### DATASET EXCERPTS

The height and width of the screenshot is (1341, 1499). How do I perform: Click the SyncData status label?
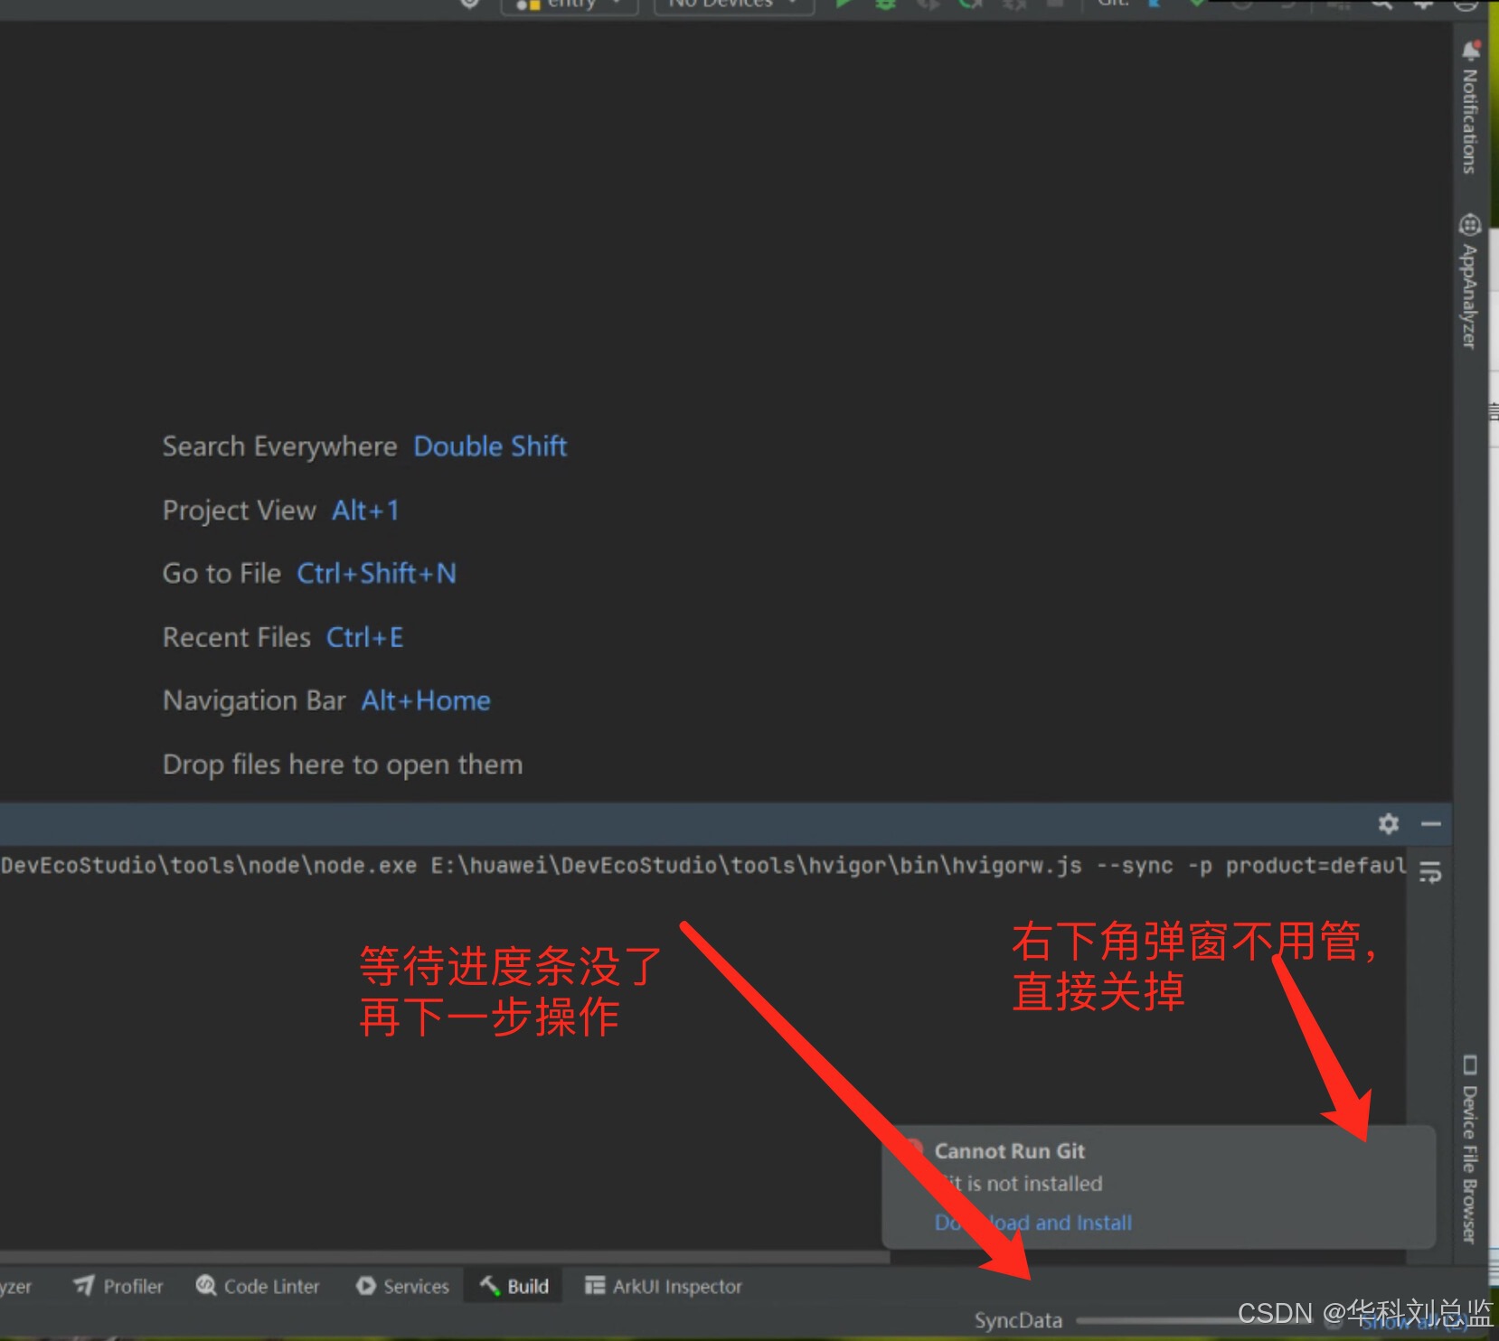[1018, 1320]
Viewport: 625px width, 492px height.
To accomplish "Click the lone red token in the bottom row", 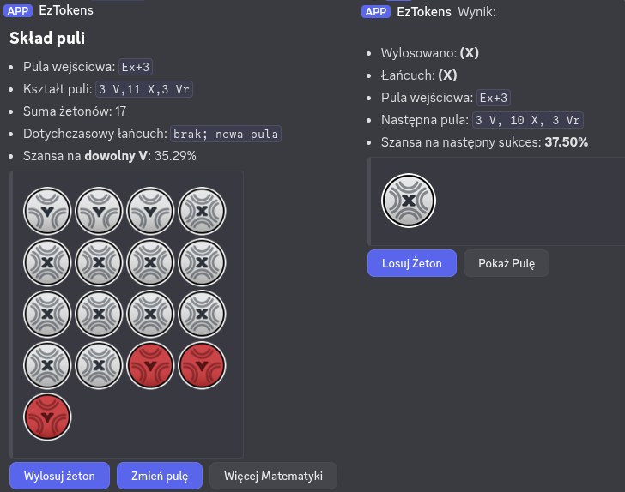I will (x=47, y=417).
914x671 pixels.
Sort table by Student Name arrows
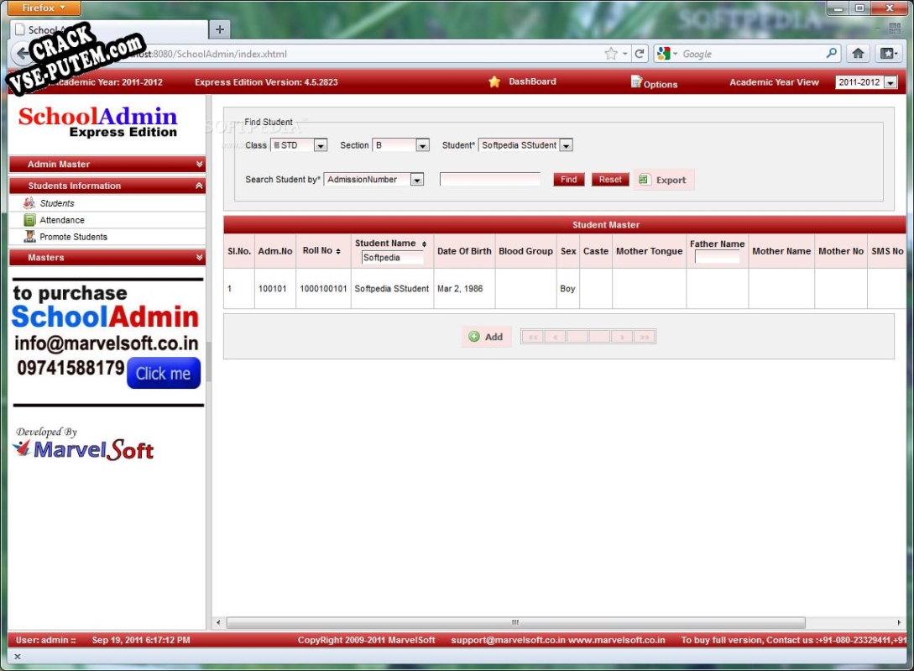[x=425, y=244]
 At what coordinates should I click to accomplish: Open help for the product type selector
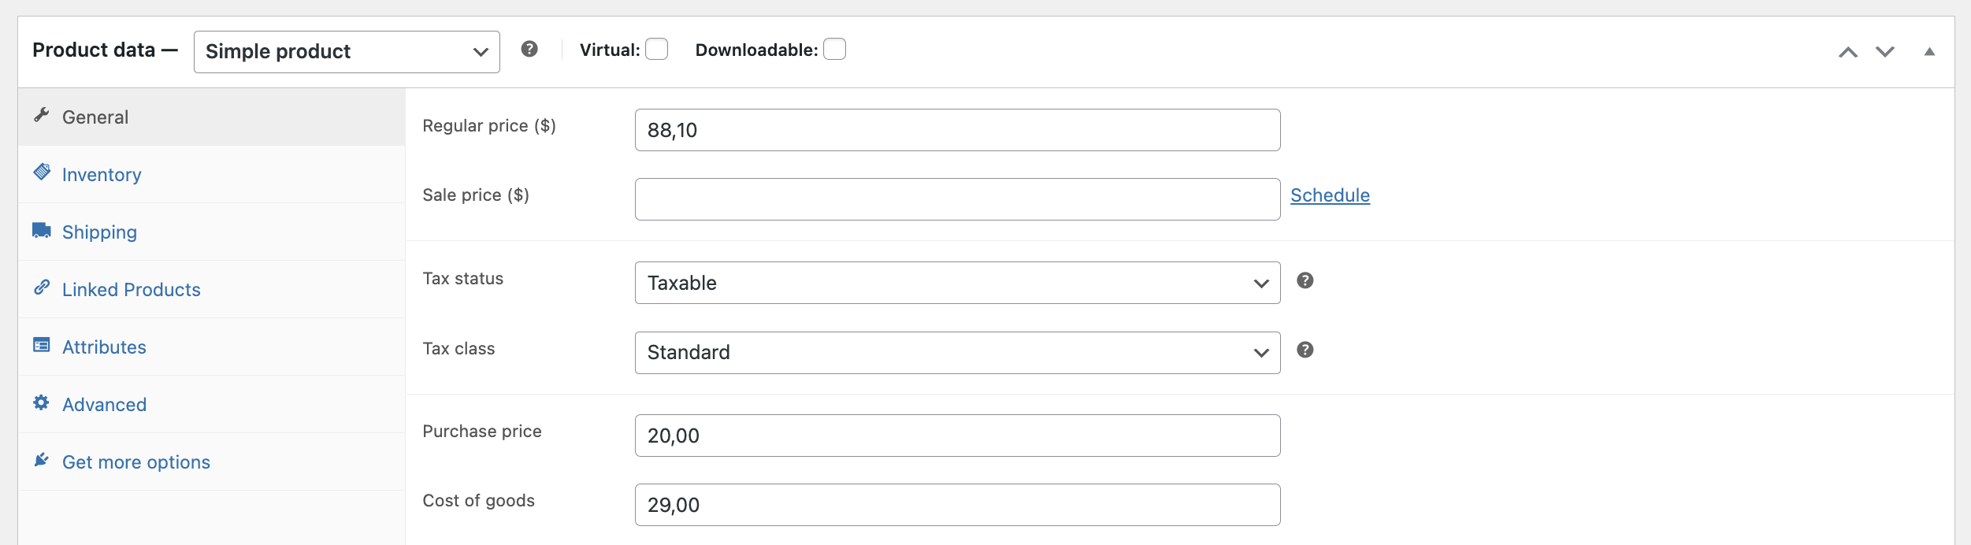coord(529,49)
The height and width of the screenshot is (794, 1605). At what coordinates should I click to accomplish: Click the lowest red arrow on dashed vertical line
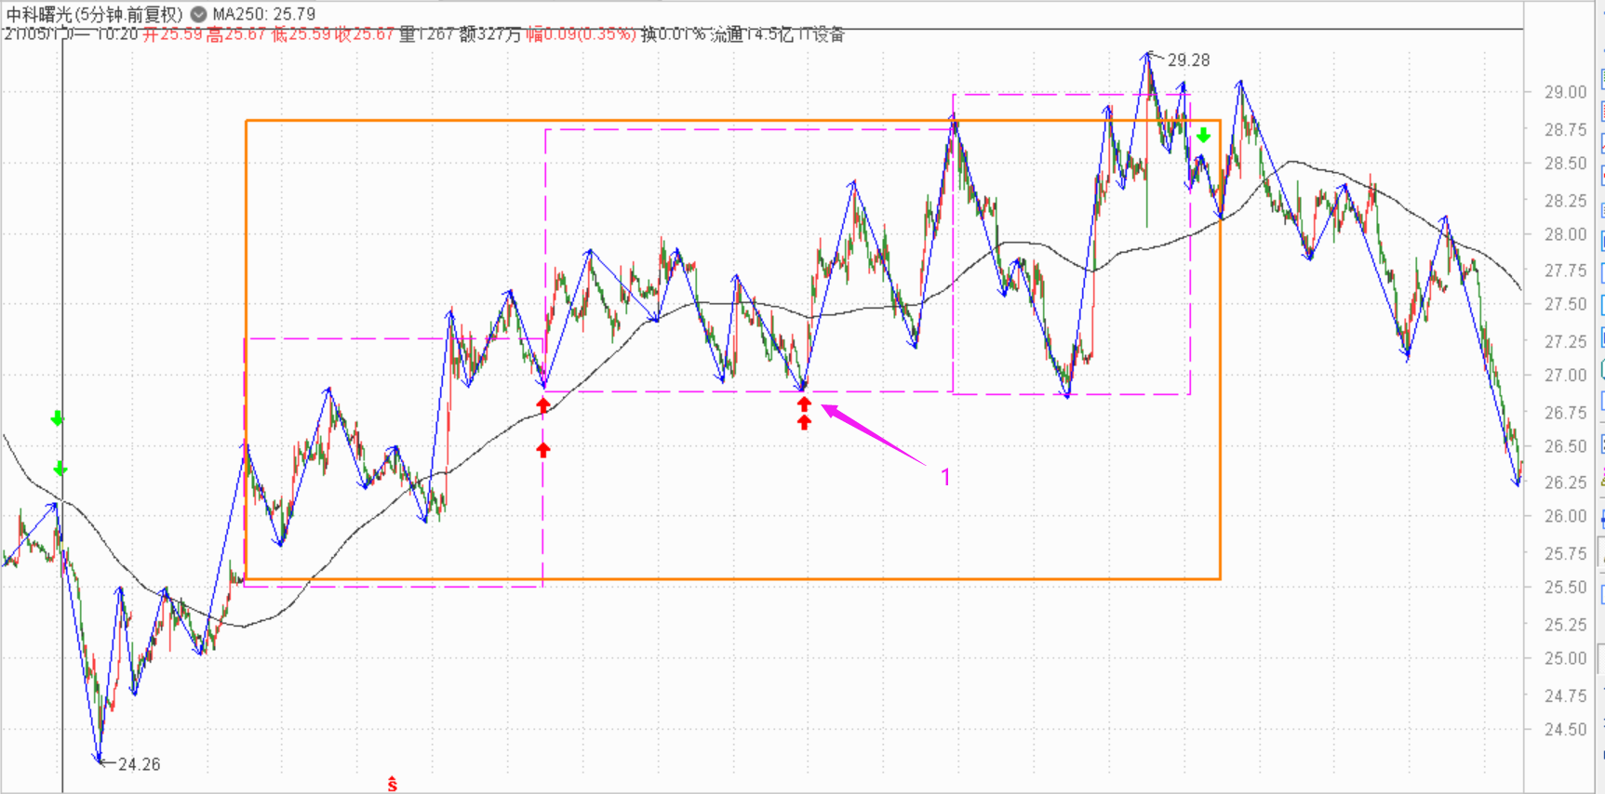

######

◆ WHAT IS EXPECTED: Reproduce the lines from the line containing "Sort table by Student Name arrows" through the end of the records above, exactly and inclusively, omitting pictures.

◆ SOLUTION TO THE PROBLEM:
Sort table by Student Name arrows
[x=425, y=244]
 At what coordinates should I click to accomplish: Open help for the product type selector
coord(529,49)
The height and width of the screenshot is (794, 1605). At what coordinates should I click to accomplish: Click the lowest red arrow on dashed vertical line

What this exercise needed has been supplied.